Now I run a shortcut to rxvt and set up the shortcut to launch with whatever font I want. Here’s my current shortcut launch command to get rxvt up and running:
C:\cygwin\bin\run.exe rxvt -sl 1500 -fn “Consolas-14” -bg black -fg grey -sr -e bash –login -i

Now you combine this with the recent excellent blog post (and comments) by Kyle Pott at Lifehacker about turbocharging your terminal, and you’ve got a perfectly serviceable linux terminal inside of XP.

So there you have it. That’s how I get my Linux fix at work. If you’re a lone Linux fish swimming in proprietary waters, how do you cope?

Underwhelmed But Happy About It

January 31, 2007

Earl Moore is underwhelmed by the relatively quiet launch of Vista. Actually I haven’t been paying much attention to Vista simply because I’m almost well and truly Linux-ized (is there actually a term for that? – there should be..)

However I did know about it since I caught 5 minutes of CNN this morning where Miles O’Brien talked a bit about it, showing an interview clip with Bill Gates and discussing it very briefly with their financial guy.
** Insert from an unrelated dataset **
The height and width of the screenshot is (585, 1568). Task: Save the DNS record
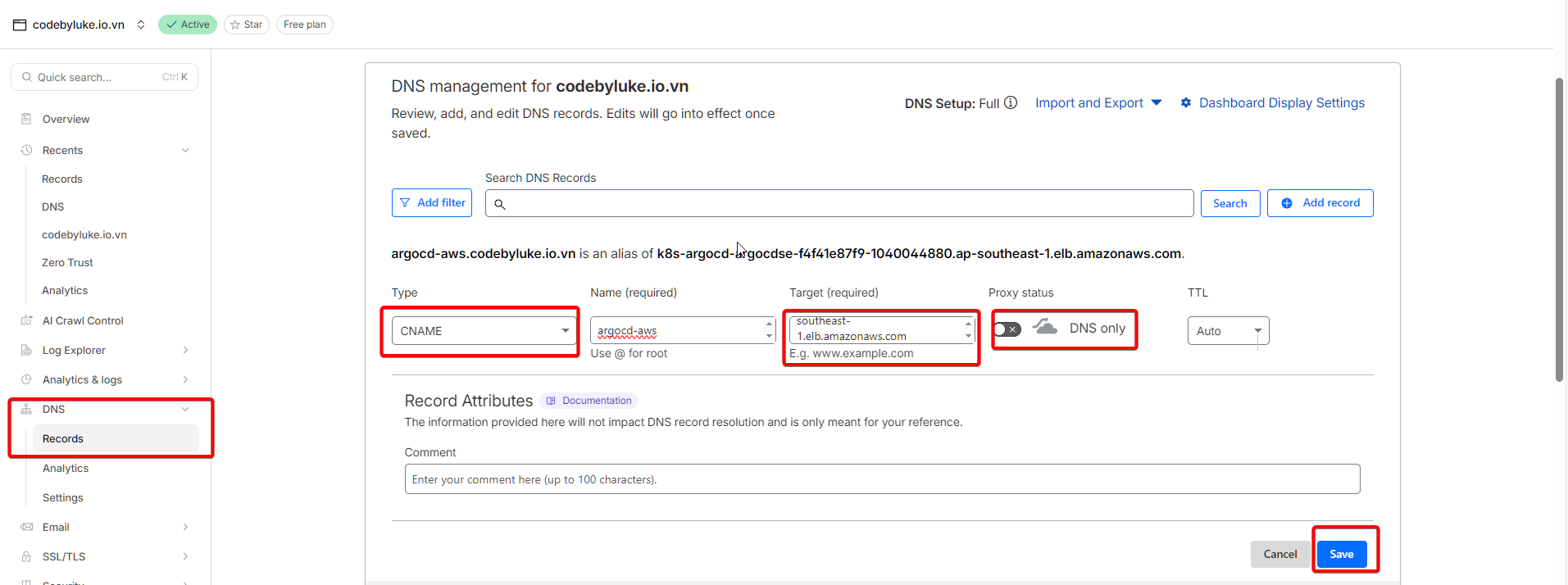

I shook my head a little and chuckled when Miles ended the segment by stating that a lot of people were saying that Vista brought the Windows desktop experience up to OS-X standards and perhaps more importantly ended off with the comment that people could upgrade to Vista or “just get a Mac”. I betcha Microsoft PR was just gleeful hearing that comment this morning. 😉

I also had a couple of co-workers discussing Vista with me today. Of course I took the opportunity to nod repeatedly – yes it looks quite flashy… yes it supposedly requires lots more hardware power… yes it supposedly really cracks down on pirated applications and media.. ever heard of Linux?… I actually run it at home…yes it is actually free…
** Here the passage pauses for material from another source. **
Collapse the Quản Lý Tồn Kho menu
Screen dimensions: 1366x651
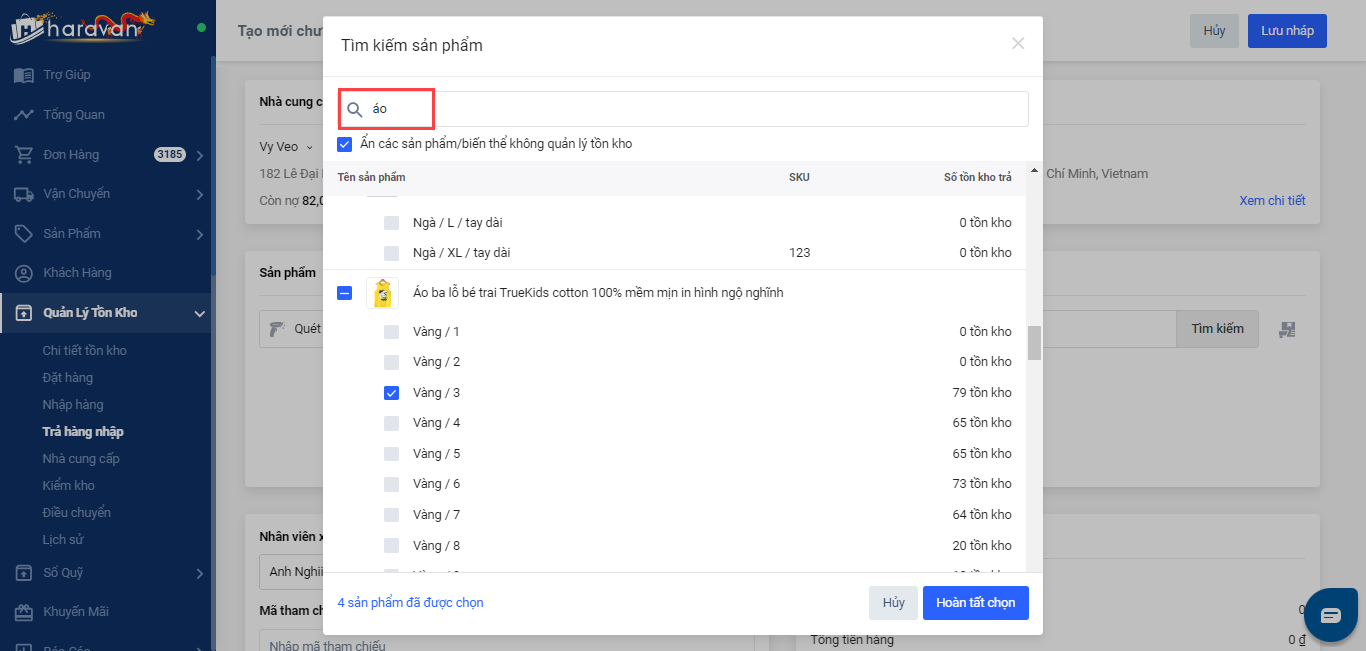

The impression I get is that while Vista will be no outright failure (it’ll be installed on virtually every PC you buy) there are more and more Linux and Mac types who will have more and more conversations with their non-techie co-workers and friends just suggesting (not pushing it down their throats) that there *are* alternatives out there. My feeling is that while MS is not ceding it’s king of the hill status any time soon, the earth is slowly eroding under their feet. It may take a long while, but I think it is happening right now.

Combine all those water cooler conversations with the fact that the OS itself might be of diminishing importance as more and more services reside on the net irrespective of OS. The resurgence of gaming consoles at the expense of PC-based gaming also makes switching from Windows to something else significantly easier.

The fact that the launch didn’t seem to generate much fanfare only bodes well for the future in my mind. It would be nice to see some real market competition in OS’s again.